The sad fact, Ms. Griffin says, is that aid groups are often working on several relief efforts at a time, some that get media attention, some that don't, but all of which have a profound impact on some of the world's poorest regions.
Just before the tsunami struck, Catholic Relief Services warned of a food-aid crisisas the US Congress had cut back food relief for disasters - in a year of massive need, from the flooding in the Philippines and Bangladesh to the war in Congo to the near genocide of refugees in the camps of Sudan's Darfur region.
Private aid groups like Catholic Relief Services, CARE international, Doctors Without Borders, Oxfam, and the Red Cross and Red Crescent societies are often among the first to respond to such tragedies. But private aid groups often cannot provide the comprehensive aid and reconstruction that a government or an institution like the World Bank can provide, experts say. The result is that some communities are rebuilt right away, while others can be seemingly ignored for months, or even years.
The massive outpouring of private donations - in the US, private giving for the tsunami disaster has passed $350 million, matching the US government's promised $350 million - can help to fill in those gaps, in part. But the greater role of private donations may be in keeping pressure on national governments to fulfill their pledges, say observers. Given the checkered past of government pledges, a little public scrutiny might be needed, they say.
"In the aid community, we talk about the 'CNN factor,' " says John Tulloch, a consultant to the International Federation of Red Cross and Red Crescent Societies in New Delhi. "Slow onset disasters, such as famines or drought, are seen as more common events and they don't have the same news value. The challenge for the aid community is to get news attention for these issues as well as something extraordinary, like a tsunami."
As the tsunami crisis enters its fourth week, there has been much criticism about the slow response of governments, from Indonesia to India to Sri Lanka. In India's hardest-hit area of Tamil Nadu, for instance, the district collector of Nagapattinam was removed from his post for moving too slowly in the relief phase.
Yet any government project - whether the construction of a highway or the reconstruction of a disaster zone - is by necessity a bureaucratic exercise, aid officials say. This work simply takes time.
"I think we are a longer-term organization and will be very determined to move very quickly in assessing the needs and agreeing with the government on how to help meet the needs and put the financing into place," says Michael Carter, the World Bank's country director for India.
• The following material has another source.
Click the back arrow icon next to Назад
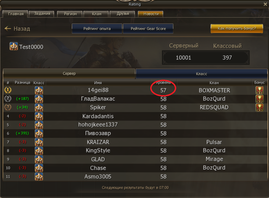The image size is (269, 198). tap(8, 28)
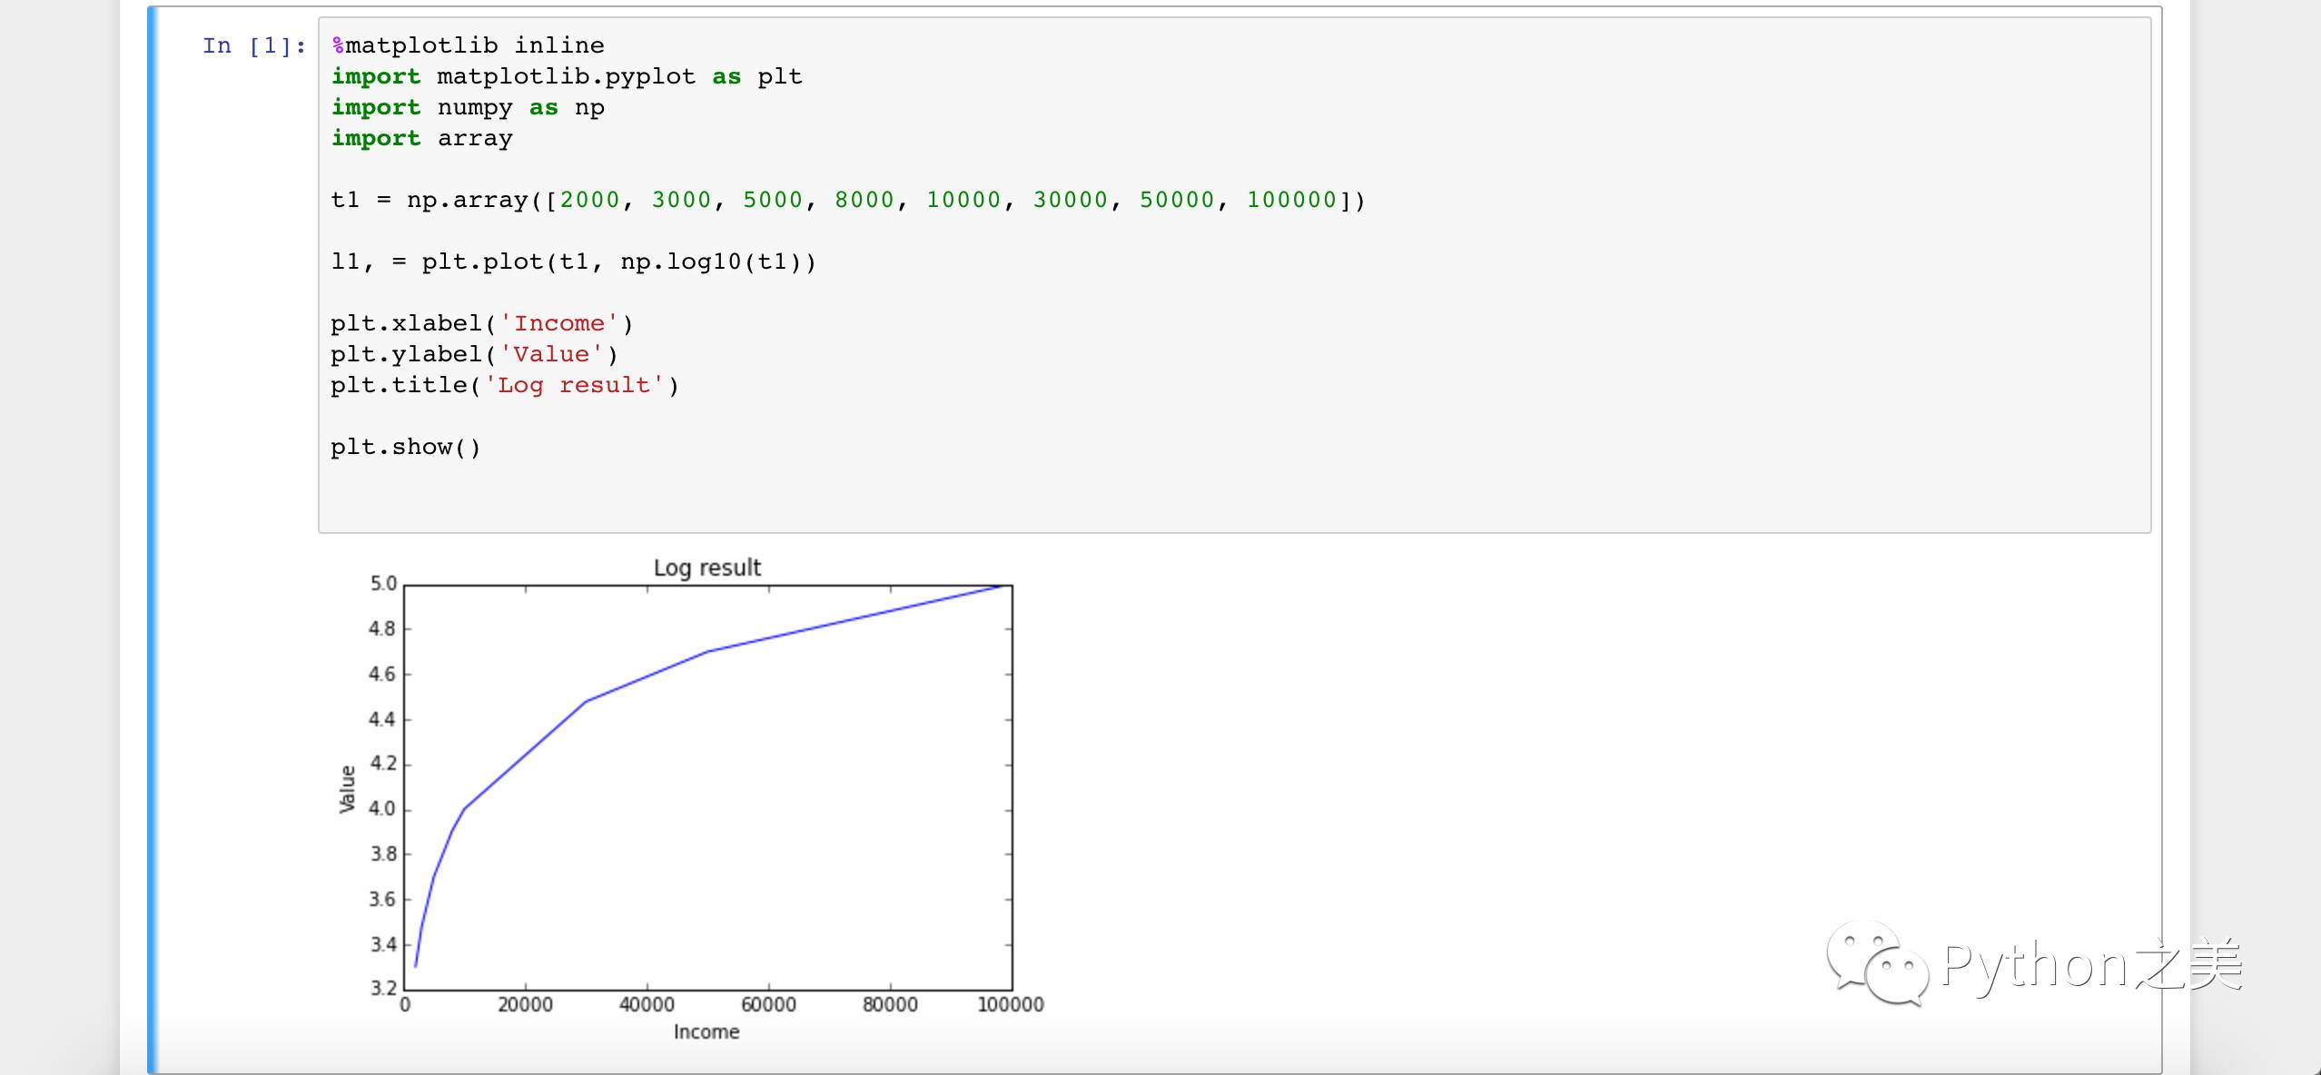Place cursor on plt.show() line

(405, 447)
The entire process of funding such long-term reconstruction is itself long term - from assessing needs, redirecting existing loans to disaster reconstruction, appealing for new donations, procuring equipment and materials, and disbursing funds once a project has been approved - often taking up to a full year.
And yet, relief experts say, such long-term development is more comprehensive, building up whole states and provinces instead of just villages and communities.